Prevention and patient education

The safest way of observing the sun (used by astronomers) is to project the image onto a screen. Eclipses may also be watched on televised broadcasts. The RANZCO advises that the only way to guarantee the prevention of solar retinopathy is to avoid exposure through direct sungazing of any kind.

If people decide to use eclipse glasses, it is important to minimise the risks. Further advice is as follows:

  • Some commercially available solar filters have shown good absorption of visible light, as well as ultraviolet and infrared light. Only filters that meet the ISO 12312-2 standard will provide macular protection when viewing the sun or an eclipse.
  • It is strongly recommended that eclipse glasses and similar products are purchased from reputable vendors, checked to confirm that they show the ISO standard certification, and not used if they appear scratched, punctured, torn or otherwise damaged.
  • Even if glasses state that they meet the ISO standard, it is recommended that people visit the manufacturers website, to confirm that there are no changes or updates to the certification of the product.
  • Eclipse glasses should first be used to look at a lamp or light bulb, to ensure that it can’t be seen. Only the sun should be visible through genuine eclipse glasses.
  • Children should always be supervised when using approved eclipse glasses.
  • Eclipse glasses may be placed over the top of normal distance glasses.
  • There are risks associated with all forms of direct viewing of the sun, even through solar filters, due to: possible manufacturing faults; the availability of filters that do not meet the ISO 12312-2 standard; incorrect usage of filters, such as putting them on too late, or removing them too early during an eclipse; the risk of ‘copycat’ sungazing through filters that do not meet the ISO 12312-2 standard; the risk of ‘sneaking a peek’ without shades, especially by children. Regular sunglasses, polaroid filters, dark glasses, welding glasses, X-ray film, photographic neutral density filters, red glass filters and homemade sun filters are not safe for observing the sun.
  • The sun should never be observed through an unfiltered camera, telescope or binoculars of any kind, and nor should it be viewed through these devices while wearing eclipse glasses or another form of handheld solar viewer (concentrated solar rays could damage the filter and cause solar retinopathy).
  • It is never safe to look at a partial eclipse, or the partial phases of a total eclipse, without approved eye protection.

Referral to ophthalmology

Patients with suspected solar retinopathy should be urgently referred to ophthalmology, to be seen as soon as possible (within days). In rural locations, it may be more practicable to refer to a local optometrist who may be able perform telehealth with ophthalmology (see below). Where referral to optometry is not possible, travel to Perth through PATS may be arranged.  RFDS transfer is not necessary for solar retinopathy. Solar retinopathy is not a contraindication to flying.

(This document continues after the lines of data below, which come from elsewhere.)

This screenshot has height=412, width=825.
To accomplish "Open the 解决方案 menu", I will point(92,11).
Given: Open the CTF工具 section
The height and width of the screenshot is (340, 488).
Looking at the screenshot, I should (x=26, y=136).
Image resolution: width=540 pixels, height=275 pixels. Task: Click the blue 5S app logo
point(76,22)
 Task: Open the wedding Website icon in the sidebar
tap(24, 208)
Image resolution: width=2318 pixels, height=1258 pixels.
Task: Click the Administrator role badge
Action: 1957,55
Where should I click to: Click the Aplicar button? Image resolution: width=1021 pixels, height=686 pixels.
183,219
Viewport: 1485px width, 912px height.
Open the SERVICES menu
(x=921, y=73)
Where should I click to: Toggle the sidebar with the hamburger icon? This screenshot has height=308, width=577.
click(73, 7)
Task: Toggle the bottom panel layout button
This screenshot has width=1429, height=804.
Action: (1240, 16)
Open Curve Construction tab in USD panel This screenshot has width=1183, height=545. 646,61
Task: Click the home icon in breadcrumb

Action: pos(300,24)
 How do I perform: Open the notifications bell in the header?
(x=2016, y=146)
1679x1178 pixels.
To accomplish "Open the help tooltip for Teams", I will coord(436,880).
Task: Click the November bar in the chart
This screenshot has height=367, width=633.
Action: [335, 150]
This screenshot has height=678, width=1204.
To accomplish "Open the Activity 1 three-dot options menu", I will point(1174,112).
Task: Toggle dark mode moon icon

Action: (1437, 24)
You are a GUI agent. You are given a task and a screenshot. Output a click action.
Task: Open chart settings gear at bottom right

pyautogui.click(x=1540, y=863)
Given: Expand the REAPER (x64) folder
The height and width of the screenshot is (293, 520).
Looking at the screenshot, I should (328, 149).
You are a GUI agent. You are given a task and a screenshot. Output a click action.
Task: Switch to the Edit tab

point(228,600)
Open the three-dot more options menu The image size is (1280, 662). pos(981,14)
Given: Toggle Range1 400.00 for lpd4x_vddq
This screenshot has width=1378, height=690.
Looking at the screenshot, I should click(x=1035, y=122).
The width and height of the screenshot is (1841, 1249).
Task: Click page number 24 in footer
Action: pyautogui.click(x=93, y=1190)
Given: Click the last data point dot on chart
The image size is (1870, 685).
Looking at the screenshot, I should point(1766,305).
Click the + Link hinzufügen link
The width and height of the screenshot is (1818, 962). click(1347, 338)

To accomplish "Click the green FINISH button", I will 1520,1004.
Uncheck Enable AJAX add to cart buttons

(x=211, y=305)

Tele-ophthalmology in Western Australia

Tele-ophthalmology is offered through the Lions Outback Vision service.

Book a telehealth consult:
Telephone: (08) 9381 0802
Fax: (08) 9381 0700


Improvement in visual acuity may occur between one and six months after injury. Good visual acuity (6/9 or better) at the time of presentation is prognostic of better visual recovery. Other deficits such as visual distortion and central or paracentral scotoma may become permanent despite an improvement in overall visual acuity.